Data was collected from the-breaks.com
> ggplot(samples, aes(x = factor(1), fill = samples$Sampled.Genre)) + geom_bar(width = 1) + coord_polar(theta = "y")
Our resulting graph is as follows, and quickly shows us the mighty influence of Soul, Jazz, and Pop on hip hop:
> qplot(x=Sampled.Publishing.Date, y=Sampled.Genre, data=definite.dates, color=Sampled.Genre, geom ="jitter", alpha = I(1/2))

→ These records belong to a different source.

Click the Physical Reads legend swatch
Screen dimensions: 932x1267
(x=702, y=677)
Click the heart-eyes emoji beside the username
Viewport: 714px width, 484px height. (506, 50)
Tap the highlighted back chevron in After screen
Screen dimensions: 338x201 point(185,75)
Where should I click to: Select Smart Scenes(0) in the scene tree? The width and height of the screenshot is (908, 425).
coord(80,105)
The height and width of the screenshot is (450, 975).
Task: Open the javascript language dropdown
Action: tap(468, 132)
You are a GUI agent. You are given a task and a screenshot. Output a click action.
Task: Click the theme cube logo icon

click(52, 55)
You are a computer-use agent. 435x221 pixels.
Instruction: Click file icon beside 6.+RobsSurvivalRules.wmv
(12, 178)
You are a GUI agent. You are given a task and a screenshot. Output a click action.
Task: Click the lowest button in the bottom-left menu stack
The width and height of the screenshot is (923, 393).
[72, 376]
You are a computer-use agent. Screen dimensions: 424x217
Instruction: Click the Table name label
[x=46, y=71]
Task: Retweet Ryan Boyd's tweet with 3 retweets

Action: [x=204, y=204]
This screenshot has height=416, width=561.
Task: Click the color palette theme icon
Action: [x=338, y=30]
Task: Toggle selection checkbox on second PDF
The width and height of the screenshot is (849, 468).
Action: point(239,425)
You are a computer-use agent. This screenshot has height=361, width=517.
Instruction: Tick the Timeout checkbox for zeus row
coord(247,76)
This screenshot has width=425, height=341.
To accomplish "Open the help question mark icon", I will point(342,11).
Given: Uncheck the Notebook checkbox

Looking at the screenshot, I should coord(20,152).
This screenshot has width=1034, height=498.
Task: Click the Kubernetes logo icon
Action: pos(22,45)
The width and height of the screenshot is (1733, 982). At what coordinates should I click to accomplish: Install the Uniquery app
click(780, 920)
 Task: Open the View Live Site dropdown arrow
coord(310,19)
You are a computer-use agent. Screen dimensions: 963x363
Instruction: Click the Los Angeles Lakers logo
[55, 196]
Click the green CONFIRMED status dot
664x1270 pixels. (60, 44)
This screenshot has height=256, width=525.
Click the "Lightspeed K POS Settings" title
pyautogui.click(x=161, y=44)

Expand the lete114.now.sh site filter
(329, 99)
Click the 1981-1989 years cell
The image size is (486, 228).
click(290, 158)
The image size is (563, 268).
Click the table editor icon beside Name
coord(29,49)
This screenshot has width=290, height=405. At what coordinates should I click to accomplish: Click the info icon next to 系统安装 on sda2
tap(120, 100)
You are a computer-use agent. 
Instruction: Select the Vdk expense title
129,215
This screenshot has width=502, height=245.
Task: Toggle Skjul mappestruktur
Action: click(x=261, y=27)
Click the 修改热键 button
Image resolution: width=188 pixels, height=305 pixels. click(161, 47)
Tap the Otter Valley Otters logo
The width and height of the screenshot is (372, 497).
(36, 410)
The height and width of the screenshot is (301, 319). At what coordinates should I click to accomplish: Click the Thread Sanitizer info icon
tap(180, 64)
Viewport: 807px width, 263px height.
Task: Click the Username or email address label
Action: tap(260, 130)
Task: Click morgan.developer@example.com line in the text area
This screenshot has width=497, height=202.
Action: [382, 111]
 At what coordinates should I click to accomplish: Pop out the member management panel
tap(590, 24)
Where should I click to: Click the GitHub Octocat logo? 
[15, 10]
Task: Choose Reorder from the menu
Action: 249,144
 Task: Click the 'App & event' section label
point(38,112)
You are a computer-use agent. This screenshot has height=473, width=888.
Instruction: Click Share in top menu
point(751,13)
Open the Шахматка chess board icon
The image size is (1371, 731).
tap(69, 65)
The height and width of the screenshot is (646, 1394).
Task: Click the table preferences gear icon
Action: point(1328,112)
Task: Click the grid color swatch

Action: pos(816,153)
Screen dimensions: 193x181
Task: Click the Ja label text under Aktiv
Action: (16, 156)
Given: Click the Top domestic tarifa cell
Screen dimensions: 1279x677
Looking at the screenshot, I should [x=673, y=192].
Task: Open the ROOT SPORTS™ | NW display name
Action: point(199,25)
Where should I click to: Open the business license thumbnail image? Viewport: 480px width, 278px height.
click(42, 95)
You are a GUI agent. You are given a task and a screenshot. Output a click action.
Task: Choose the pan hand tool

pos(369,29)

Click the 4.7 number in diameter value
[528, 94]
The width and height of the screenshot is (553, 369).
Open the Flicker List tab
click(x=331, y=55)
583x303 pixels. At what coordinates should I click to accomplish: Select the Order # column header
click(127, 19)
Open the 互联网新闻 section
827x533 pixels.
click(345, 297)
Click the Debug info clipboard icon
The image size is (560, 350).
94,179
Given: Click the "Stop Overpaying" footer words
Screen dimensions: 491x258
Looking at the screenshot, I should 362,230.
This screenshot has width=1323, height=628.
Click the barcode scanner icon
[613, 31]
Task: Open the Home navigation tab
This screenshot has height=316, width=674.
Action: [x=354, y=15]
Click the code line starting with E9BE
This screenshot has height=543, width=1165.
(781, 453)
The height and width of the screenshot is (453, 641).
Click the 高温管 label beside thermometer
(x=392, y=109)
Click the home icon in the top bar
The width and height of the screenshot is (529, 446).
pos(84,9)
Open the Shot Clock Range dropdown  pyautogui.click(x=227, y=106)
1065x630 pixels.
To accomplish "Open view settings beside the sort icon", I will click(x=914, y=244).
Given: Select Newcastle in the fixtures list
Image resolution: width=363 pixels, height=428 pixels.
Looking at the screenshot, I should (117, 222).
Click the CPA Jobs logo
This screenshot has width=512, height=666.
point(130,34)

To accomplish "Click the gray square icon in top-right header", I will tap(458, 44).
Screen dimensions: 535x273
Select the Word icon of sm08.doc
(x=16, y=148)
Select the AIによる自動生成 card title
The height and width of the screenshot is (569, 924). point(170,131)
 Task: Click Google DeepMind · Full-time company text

We can right away see the Soul, Funk, and R&B predominance, and the years of original publishing matches up to times of their popularity and large scale release. Sampled Rap and Comedy also seems to be strongly associated with a few years of large releases post 'Rapper's Delight' in 1979, and Comedy with Eddie Murphy and Richard Pryor's big mid-1970's hits.
> qplot(Sampled.Publishing.Date, data=definite.dates, color=Sampled.Genre, fill=Sampled.Genre, geom ="histogram",binwidth=2)
The late 1970s peak is even more apparent in this graph, and you can observe that this is greatly contributed to by a large amount of Jazz samples as well.
> qplot(x=Sampled.Publishing.Date, y=Sampled.Genre, data=factorized, color=Sampled.Genre, geom ="jitter", alpha = I(1/2))
With our much longer level names, we need to drag out the window a bit, but here's the result:
SFreq = as.data.frame(table(factorized$Sampled.Song),responseName=c("Sampled.Song.Frequency"))
AFreq = as.data.frame(table(factorized$Sampled.Artist),responseName=c("Sampled.Artist.Frequency"))
SSFreq = as.data.frame(table(factorized$Sampling.Song),responseName=c("Sampling.Song.Frequency"))
SAFreq = as.data.frame(table(factorized$Sampling.Artist),responseName=c("Sampling.Artist.Frequency"))
merge(factorized,SFreq, by.x="Sampled.Song",by.y="Var1")
factorized <- merge(factorized,SFreq, by.x="Sampled.Song",by.y="Var1")
factorized <- merge(factorized,AFreq, by.x="Sampled.Artist",by.y="Var1")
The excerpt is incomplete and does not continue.